An increase of 20 percent is expected for China's imports and exports in 2008, showing a slight slowdown compared with that in 2007. Facing an even more challenging environment for its foreign trade in the future due to the international financial crisis, the country will adopt more trade facilitating measures.
The Ministry of Commerce released its latest report on China's foreign trade on its website on Nov.17. The Ministry forecasts in the document that China's imports and exports will reach 2.6 trillion USD in 2008 as a result of a 20 percent rise over last year.
However, that growth rate is lower than that in 2007 when China's imports and exports went up by 23.5 percent.
The report warns that the market prospect on its three major trading partners, the EU, the US and Japan, which combine to account for nearly 60 percent of China's exports, is not encouraging as demands there are sliding down. Developing and emerging economies are also slowing down.
The shrinking world trade will sharpen the competition on the world market. Countries facing declining economic growth and rising unemployment will probably be motivated to adopt more protectionist trade policies. In addition, there will be mounting risks of default in international trade.
Although Chinese enterprises may benefit from the decreasing commodity prices on the international market, the turmoil on the global financial market will make the commodity prices even more volatile. The massive capital injection in the financial markets in many countries and uncertain prospect of the USD exchange rate, as well as geographic political factors, will also underline the possibility of further turbulence on commodity prices.

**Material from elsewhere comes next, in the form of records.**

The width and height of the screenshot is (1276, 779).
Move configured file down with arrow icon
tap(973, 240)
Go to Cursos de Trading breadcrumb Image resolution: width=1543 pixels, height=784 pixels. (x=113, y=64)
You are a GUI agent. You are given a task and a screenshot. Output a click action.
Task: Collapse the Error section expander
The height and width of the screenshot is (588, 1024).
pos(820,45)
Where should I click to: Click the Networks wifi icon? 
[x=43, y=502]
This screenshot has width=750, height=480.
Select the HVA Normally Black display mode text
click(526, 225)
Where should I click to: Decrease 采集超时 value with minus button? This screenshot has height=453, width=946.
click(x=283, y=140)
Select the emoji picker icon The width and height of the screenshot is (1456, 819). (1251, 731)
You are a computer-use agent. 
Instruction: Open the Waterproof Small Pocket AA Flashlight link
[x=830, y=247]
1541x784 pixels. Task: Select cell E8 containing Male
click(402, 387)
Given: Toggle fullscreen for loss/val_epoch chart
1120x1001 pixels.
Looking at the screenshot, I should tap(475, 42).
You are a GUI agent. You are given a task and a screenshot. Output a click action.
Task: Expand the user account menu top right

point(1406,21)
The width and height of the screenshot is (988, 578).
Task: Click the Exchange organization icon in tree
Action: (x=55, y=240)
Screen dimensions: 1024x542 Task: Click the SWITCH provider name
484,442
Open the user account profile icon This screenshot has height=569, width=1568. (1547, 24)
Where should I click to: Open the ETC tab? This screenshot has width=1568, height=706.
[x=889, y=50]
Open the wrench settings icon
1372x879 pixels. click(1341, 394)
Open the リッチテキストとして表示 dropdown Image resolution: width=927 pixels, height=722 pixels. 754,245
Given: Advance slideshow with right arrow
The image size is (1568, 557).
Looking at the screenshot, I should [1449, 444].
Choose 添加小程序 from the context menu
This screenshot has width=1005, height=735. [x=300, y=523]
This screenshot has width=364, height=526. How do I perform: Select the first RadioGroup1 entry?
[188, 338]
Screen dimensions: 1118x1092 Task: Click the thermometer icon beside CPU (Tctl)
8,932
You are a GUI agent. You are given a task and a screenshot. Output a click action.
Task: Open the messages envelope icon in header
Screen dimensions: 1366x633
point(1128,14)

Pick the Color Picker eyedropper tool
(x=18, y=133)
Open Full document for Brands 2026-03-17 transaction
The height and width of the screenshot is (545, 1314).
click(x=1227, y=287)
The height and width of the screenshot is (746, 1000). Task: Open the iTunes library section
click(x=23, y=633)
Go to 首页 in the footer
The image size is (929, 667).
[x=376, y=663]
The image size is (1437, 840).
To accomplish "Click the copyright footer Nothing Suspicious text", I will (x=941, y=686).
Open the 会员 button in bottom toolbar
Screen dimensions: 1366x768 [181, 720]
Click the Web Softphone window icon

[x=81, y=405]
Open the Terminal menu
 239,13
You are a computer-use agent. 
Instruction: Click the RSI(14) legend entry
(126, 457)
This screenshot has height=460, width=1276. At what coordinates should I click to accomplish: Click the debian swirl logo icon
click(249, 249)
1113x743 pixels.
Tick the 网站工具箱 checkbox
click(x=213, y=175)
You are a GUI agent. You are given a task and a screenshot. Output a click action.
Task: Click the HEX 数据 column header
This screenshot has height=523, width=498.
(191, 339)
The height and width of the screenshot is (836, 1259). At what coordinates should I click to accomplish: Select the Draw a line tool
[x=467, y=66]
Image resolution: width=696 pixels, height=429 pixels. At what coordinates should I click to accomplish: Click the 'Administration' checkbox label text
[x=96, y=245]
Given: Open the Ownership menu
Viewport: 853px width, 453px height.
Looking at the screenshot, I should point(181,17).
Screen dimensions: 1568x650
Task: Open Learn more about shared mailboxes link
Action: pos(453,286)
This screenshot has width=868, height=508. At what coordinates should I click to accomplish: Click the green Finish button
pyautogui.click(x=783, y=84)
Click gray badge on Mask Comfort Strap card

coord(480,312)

China has raised export tax rebates for some products in August and early November. The third similar action has been announced and will be effective in December.
The report says more measures will be in place to boost the foreign trade, including import and export management, customs clearance facilitation, import and export taxes, forex management. More policies will be adopted to encourage exports by enterprises with competitive advantages and give small and medium sized enterprises more access to financing sources. More imports of products needed by the domestic market will also be boosted.
The report points out that there are more potential to be exploited in the developing markets. China's exports to those markets have kept growing fast in recent years. Its exports to Brazil, for example, surged 90.2 percent in the first three quarters of the year. However, their shares are still small in China's exports.
The report is confident on the stable, fast development of China's foreign trade. Chinese industries and enterprises have increased their competitiveness over the years. Demands for middle and low end Chinese products may increase when overseas consumers are not optimistic about their future income. And the robust growth of China's exports in the first three quarters of this year, against the backdrop of RMB appreciation, rising labor costs and weakening world market demand, plus cuts in export tax rebates, are evidently showing that Chinese enterprises are more capable of adapting to the market changes.
China's imports and exports rose 25.2 percent over the first three quarters of this year to 1.97 trillion USD. The trade surplus was down 2.7 percent to 181 billion USD. Export of Mechanical and electrical products kept fast growth pace while labor-intensive exports slowed down remarkably.
The European Union remains to be China's largest trading partner. China's exports to the EU rose 25.6 percent over the first three quarters of the year, 5.2 percentage points lower than the same period of last year.